Richard S. Hall wrote:
Stefano Lenzi wrote:
From there all you should have to do is create a Java Launch Configuration and run. Of course if you change the code in the workspace then you have to run Maven again and get new JARs generated.
That's what I want to avoid when I'm coding...

I don't use Eclipse in this way, so I cannot really offer too much advice.

You could install the JAR by reference, e.g., "install reference:file:/path/to/jar", but you could run into some issues if you majorly change the structure of your JAR file.
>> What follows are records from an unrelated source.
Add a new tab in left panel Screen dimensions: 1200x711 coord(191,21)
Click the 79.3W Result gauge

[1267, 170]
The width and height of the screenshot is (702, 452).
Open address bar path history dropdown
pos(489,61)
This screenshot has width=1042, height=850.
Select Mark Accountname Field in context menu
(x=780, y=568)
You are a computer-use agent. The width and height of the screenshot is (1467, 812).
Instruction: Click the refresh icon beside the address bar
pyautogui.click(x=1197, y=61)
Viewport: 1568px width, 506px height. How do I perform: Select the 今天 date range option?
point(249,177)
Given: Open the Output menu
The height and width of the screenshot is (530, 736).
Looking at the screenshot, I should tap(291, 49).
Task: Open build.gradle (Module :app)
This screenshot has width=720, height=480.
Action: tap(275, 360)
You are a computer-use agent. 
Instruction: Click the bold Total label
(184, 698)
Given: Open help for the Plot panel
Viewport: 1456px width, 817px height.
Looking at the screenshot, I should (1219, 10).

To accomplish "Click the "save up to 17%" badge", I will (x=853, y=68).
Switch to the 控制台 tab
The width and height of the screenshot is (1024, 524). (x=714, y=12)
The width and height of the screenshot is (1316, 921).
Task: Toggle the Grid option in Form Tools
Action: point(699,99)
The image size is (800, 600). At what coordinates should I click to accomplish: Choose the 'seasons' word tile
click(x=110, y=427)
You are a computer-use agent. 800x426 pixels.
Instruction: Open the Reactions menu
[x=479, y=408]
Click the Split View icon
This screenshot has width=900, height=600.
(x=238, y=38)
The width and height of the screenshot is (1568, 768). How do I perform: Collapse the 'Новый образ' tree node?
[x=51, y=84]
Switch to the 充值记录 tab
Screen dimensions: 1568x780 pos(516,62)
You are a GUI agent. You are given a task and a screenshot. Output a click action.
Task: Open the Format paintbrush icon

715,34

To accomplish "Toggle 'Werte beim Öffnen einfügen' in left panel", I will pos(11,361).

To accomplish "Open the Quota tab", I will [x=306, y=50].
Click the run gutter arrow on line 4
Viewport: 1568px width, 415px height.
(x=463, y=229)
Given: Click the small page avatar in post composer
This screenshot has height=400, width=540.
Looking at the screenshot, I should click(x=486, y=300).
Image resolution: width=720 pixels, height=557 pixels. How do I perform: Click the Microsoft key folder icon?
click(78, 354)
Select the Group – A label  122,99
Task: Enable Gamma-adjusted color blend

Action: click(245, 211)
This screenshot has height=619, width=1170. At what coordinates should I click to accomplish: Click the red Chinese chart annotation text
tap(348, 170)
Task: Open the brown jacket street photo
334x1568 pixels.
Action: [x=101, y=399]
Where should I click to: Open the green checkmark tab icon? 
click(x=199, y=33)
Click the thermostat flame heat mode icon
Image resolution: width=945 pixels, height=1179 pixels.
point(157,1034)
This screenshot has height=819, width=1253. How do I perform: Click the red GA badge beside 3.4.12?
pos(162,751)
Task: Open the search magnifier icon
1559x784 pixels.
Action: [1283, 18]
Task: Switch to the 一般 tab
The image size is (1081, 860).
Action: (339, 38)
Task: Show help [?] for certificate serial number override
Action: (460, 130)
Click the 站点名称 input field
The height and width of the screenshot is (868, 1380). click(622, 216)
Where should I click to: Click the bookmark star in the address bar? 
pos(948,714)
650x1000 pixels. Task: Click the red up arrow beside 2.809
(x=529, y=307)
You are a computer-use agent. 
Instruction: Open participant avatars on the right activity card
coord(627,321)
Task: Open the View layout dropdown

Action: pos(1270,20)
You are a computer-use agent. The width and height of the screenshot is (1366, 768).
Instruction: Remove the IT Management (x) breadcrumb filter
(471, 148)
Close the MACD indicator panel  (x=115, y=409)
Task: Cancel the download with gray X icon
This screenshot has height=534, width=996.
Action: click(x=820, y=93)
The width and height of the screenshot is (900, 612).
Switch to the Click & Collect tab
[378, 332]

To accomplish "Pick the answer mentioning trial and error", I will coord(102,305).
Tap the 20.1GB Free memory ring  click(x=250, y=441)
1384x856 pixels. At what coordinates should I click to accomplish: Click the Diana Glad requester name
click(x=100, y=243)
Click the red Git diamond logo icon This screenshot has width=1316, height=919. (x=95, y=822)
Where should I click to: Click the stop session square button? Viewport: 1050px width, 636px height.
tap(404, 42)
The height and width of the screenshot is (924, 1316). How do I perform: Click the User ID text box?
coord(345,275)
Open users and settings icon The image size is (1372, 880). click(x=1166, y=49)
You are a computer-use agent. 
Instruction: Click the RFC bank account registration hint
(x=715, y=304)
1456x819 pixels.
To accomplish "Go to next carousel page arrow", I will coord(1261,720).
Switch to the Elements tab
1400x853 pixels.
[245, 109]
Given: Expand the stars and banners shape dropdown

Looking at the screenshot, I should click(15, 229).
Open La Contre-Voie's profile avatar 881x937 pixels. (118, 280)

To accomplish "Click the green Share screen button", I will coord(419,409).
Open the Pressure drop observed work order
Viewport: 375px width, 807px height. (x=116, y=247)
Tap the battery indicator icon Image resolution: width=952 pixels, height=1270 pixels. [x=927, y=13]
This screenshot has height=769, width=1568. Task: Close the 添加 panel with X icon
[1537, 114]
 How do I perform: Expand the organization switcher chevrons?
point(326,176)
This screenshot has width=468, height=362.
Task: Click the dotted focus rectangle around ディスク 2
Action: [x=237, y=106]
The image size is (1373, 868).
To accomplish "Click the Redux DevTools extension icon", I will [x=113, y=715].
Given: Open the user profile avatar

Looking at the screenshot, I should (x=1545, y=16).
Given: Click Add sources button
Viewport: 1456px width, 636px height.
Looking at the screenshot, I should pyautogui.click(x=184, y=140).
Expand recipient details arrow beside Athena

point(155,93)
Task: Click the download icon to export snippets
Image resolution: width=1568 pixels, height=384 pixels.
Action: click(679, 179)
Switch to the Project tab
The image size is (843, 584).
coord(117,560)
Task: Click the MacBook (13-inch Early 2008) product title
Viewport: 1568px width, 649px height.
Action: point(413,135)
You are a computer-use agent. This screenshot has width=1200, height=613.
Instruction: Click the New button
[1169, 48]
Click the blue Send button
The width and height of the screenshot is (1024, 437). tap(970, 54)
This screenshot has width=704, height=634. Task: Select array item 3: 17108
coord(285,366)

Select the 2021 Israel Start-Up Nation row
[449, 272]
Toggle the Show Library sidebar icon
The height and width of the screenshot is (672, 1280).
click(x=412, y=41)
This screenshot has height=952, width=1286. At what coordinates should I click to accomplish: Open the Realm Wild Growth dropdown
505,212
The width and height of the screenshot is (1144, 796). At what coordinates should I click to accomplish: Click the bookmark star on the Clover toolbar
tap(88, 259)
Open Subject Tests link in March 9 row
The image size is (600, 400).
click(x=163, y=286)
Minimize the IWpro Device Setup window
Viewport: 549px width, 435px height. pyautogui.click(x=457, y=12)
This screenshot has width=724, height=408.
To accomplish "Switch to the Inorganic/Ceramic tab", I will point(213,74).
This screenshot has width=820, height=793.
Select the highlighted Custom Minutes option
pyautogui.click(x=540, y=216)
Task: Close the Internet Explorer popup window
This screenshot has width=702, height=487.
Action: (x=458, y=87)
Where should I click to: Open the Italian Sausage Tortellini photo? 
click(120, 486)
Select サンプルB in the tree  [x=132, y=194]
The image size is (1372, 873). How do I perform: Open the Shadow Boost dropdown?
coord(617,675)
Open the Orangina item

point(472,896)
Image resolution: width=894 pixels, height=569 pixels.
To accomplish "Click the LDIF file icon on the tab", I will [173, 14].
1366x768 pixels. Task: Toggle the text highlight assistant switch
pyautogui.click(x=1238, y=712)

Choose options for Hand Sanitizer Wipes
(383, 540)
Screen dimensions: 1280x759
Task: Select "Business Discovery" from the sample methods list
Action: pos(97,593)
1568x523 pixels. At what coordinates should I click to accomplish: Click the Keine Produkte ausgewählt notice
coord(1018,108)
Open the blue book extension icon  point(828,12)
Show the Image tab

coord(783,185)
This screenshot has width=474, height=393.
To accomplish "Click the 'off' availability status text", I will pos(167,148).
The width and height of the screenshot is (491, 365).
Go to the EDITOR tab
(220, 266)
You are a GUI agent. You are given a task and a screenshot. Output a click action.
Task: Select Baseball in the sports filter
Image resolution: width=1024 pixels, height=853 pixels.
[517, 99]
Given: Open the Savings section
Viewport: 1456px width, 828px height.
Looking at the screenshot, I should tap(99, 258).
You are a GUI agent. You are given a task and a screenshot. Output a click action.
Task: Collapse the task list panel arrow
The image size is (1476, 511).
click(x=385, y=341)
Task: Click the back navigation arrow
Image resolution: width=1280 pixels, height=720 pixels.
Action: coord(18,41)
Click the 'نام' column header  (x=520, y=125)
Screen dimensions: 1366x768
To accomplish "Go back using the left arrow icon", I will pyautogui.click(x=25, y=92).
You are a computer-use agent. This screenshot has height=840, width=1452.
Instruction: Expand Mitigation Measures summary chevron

I guess Stefano is referring to changing the code interactively without regenerated the Jar. I'm still using a standard Java project without mvn plugin, in this configuration when I set a breakpoint, for example in the "switch on/off" action of the TV bundle, and during the debugging I save a modified version of the source code (without new types or any other heavy modification) the debugger is able to reload the class (I'm supposing) and update the execution flow immediately. Of course if you stop Felix and restart it again your changes are lost, but it's sufficient to save again the sources (e.g with a new blank space) to force again the reloading of the class.
All that installing the bundle in the standard way (not references ...)

francesco


I don't know what is changed inside the core of Felix, but at the time of Oscar I was able to lunch it as standard Java Application and the debug the code and also change code during at run-time with Eclipse

I am not sure I understand exactly, but in Oscar, it should have never automatically saw changes in the bundle JAR file unless you updated it, which would also be true in Felix. Felix does add the install by reference feature, but even this has its limitations...some of which might be improvable.